▸ **Written instruction**:
Rewrite the records below, replacing every "Cookie Policy" with "Cookie Notice" and leaving everything else untouched.

▸ **Dataset extract**:
BEGIN

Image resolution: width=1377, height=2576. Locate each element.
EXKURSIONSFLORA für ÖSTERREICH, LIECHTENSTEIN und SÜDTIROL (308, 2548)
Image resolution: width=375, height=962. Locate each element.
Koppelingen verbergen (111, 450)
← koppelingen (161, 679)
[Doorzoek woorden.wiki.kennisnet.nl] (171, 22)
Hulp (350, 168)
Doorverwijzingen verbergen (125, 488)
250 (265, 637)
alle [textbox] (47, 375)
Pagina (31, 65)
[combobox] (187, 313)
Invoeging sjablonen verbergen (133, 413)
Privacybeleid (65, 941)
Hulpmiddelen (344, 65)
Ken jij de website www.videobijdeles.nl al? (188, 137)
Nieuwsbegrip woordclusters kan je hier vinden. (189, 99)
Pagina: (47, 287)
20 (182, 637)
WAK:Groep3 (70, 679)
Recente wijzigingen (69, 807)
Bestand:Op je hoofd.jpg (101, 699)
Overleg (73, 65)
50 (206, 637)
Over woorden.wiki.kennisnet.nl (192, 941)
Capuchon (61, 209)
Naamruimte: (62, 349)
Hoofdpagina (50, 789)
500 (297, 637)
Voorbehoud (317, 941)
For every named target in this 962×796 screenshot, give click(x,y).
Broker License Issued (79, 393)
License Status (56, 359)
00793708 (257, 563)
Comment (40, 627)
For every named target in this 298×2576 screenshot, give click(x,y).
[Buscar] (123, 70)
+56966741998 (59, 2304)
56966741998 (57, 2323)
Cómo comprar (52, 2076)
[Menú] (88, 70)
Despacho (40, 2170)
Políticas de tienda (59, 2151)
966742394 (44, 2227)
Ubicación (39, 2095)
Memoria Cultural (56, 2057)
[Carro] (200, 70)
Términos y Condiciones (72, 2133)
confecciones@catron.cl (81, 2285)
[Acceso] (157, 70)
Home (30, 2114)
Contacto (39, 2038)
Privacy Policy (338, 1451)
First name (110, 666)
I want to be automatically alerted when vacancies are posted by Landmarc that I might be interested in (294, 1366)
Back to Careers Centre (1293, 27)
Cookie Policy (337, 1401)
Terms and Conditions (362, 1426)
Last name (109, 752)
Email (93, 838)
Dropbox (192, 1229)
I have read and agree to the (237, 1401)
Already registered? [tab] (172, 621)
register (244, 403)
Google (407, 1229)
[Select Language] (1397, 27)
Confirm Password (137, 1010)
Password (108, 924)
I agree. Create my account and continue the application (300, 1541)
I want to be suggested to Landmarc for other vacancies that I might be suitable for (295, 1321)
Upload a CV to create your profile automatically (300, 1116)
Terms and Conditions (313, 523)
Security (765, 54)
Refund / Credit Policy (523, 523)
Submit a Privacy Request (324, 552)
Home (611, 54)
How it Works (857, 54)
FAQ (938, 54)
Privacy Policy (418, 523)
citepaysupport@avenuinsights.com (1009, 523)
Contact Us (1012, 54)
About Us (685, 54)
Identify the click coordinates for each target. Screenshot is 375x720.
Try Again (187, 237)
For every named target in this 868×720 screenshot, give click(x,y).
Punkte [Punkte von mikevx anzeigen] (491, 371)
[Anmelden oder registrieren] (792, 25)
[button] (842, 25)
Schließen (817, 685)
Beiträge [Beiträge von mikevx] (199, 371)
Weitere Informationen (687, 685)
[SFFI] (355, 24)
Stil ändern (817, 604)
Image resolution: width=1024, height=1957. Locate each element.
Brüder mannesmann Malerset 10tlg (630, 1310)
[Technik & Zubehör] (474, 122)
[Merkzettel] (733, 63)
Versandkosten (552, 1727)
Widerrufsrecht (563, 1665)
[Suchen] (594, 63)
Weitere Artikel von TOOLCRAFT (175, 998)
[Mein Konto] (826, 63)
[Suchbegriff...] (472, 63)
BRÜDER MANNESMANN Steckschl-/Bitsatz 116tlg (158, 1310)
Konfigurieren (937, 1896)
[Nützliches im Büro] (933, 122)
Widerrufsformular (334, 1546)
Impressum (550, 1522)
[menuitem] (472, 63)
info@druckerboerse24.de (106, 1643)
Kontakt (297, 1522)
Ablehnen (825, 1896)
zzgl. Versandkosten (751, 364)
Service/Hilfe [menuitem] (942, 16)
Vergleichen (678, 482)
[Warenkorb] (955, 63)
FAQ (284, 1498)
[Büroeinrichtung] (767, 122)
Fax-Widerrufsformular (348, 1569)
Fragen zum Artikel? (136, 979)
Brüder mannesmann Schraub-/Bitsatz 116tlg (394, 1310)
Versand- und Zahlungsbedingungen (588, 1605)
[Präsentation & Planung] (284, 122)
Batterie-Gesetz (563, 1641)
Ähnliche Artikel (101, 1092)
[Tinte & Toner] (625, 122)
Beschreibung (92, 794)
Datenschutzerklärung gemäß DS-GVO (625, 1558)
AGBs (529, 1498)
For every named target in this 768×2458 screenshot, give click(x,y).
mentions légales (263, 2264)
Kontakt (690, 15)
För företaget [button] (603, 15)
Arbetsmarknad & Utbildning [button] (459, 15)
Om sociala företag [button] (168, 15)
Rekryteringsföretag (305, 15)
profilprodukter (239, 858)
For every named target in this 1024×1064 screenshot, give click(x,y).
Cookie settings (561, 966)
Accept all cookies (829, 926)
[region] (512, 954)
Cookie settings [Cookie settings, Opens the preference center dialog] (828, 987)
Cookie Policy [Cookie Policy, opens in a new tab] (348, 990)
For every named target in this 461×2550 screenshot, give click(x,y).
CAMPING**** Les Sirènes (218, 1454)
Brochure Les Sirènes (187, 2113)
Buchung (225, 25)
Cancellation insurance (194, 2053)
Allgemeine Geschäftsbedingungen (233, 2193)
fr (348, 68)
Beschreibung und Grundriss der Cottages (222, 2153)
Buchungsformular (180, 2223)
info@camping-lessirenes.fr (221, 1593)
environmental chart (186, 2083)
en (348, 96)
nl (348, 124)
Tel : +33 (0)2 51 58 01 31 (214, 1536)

END

▸ **Exercise result**:
Image resolution: width=1377, height=2576. Locate each element.
EXKURSIONSFLORA für ÖSTERREICH, LIECHTENSTEIN und SÜDTIROL (308, 2548)
Image resolution: width=375, height=962. Locate each element.
Koppelingen verbergen (111, 450)
← koppelingen (161, 679)
[Doorzoek woorden.wiki.kennisnet.nl] (171, 22)
Hulp (350, 168)
Doorverwijzingen verbergen (125, 488)
250 (265, 637)
alle [textbox] (47, 375)
Pagina (31, 65)
[combobox] (187, 313)
Invoeging sjablonen verbergen (133, 413)
Privacybeleid (65, 941)
Hulpmiddelen (344, 65)
Ken jij de website www.videobijdeles.nl al? (188, 137)
Nieuwsbegrip woordclusters kan je hier vinden. (189, 99)
Pagina: (47, 287)
20 (182, 637)
WAK:Groep3 (70, 679)
Recente wijzigingen (69, 807)
Bestand:Op je hoofd.jpg (101, 699)
Overleg (73, 65)
50 (206, 637)
Over woorden.wiki.kennisnet.nl (192, 941)
Capuchon (61, 209)
Naamruimte: (62, 349)
Hoofdpagina (50, 789)
500 (297, 637)
Voorbehoud (317, 941)
For every named target in this 962×796 screenshot, give click(x,y).
Broker License Issued (79, 393)
License Status (56, 359)
00793708 (257, 563)
Comment (40, 627)
For every named target in this 298×2576 screenshot, give click(x,y).
[Buscar] (123, 70)
+56966741998 (59, 2304)
56966741998 (57, 2323)
Cómo comprar (52, 2076)
[Menú] (88, 70)
Despacho (40, 2170)
Políticas de tienda (59, 2151)
966742394 (44, 2227)
Ubicación (39, 2095)
Memoria Cultural (56, 2057)
[Carro] (200, 70)
Términos y Condiciones (72, 2133)
confecciones@catron.cl (81, 2285)
[Acceso] (157, 70)
Home (30, 2114)
Contacto (39, 2038)
Privacy Policy (338, 1451)
First name (110, 666)
I want to be automatically alerted when vacancies are posted by Landmarc that I might be interested in (294, 1366)
Back to Careers Centre (1293, 27)
Cookie Notice (337, 1401)
Terms and Conditions (362, 1426)
Last name (109, 752)
Email (93, 838)
Dropbox (192, 1229)
I have read and agree to the (237, 1401)
Already registered? [tab] (172, 621)
register (244, 403)
Google (407, 1229)
[Select Language] (1397, 27)
Confirm Password (137, 1010)
Password (108, 924)
I agree. Create my account and continue the application (300, 1541)
I want to be suggested to Landmarc for other vacancies that I might be suitable for (295, 1321)
Upload a CV to create your profile automatically (300, 1116)
Terms and Conditions (313, 523)
Security (765, 54)
Refund / Credit Policy (523, 523)
Submit a Privacy Request (324, 552)
Home (611, 54)
How it Works (857, 54)
FAQ (938, 54)
Privacy Policy (418, 523)
citepaysupport@avenuinsights.com (1009, 523)
Contact Us (1012, 54)
About Us (685, 54)
Identify the click coordinates for each target. Screenshot is 375x720.
Try Again (187, 237)
For every named target in this 868×720 screenshot, give click(x,y).
Punkte [Punkte von mikevx anzeigen] (491, 371)
[Anmelden oder registrieren] (792, 25)
[button] (842, 25)
Schließen (817, 685)
Beiträge [Beiträge von mikevx] (199, 371)
Weitere Informationen (687, 685)
[SFFI] (355, 24)
Stil ändern (817, 604)
Image resolution: width=1024, height=1957. Locate each element.
Brüder mannesmann Malerset 10tlg (630, 1310)
[Technik & Zubehör] (474, 122)
[Merkzettel] (733, 63)
Versandkosten (552, 1727)
Widerrufsrecht (563, 1665)
[Suchen] (594, 63)
Weitere Artikel von TOOLCRAFT (175, 998)
[Mein Konto] (826, 63)
[Suchbegriff...] (472, 63)
BRÜDER MANNESMANN Steckschl-/Bitsatz 116tlg (158, 1310)
Konfigurieren (937, 1896)
[Nützliches im Büro] (933, 122)
Widerrufsformular (334, 1546)
Impressum (550, 1522)
[menuitem] (472, 63)
info@druckerboerse24.de (106, 1643)
Kontakt (297, 1522)
Ablehnen (825, 1896)
zzgl. Versandkosten (751, 364)
Service/Hilfe [menuitem] (942, 16)
Vergleichen (678, 482)
[Warenkorb] (955, 63)
FAQ (284, 1498)
[Büroeinrichtung] (767, 122)
Fax-Widerrufsformular (348, 1569)
Fragen zum Artikel? (136, 979)
Brüder mannesmann Schraub-/Bitsatz 116tlg (394, 1310)
Versand- und Zahlungsbedingungen (588, 1605)
[Präsentation & Planung] (284, 122)
Batterie-Gesetz (563, 1641)
Ähnliche Artikel (101, 1092)
[Tinte & Toner] (625, 122)
Beschreibung (92, 794)
Datenschutzerklärung gemäß DS-GVO (625, 1558)
AGBs (529, 1498)
For every named target in this 768×2458 screenshot, give click(x,y).
mentions légales (263, 2264)
Kontakt (690, 15)
För företaget [button] (603, 15)
Arbetsmarknad & Utbildning [button] (459, 15)
Om sociala företag [button] (168, 15)
Rekryteringsföretag (305, 15)
profilprodukter (239, 858)
For every named target in this 1024×1064 screenshot, give click(x,y).
Cookie settings (561, 966)
Accept all cookies (829, 926)
[region] (512, 954)
Cookie settings [Cookie settings, Opens the preference center dialog] (828, 987)
Cookie Notice [Cookie Notice, opens in a new tab] (348, 990)
For every named target in this 461×2550 screenshot, give click(x,y).
CAMPING**** Les Sirènes (218, 1454)
Brochure Les Sirènes (187, 2113)
Buchung (225, 25)
Cancellation insurance (194, 2053)
Allgemeine Geschäftsbedingungen (233, 2193)
fr (348, 68)
Beschreibung und Grundriss der Cottages (222, 2153)
Buchungsformular (180, 2223)
info@camping-lessirenes.fr (221, 1593)
environmental chart (186, 2083)
en (348, 96)
nl (348, 124)
Tel : +33 (0)2 51 58 01 31 (214, 1536)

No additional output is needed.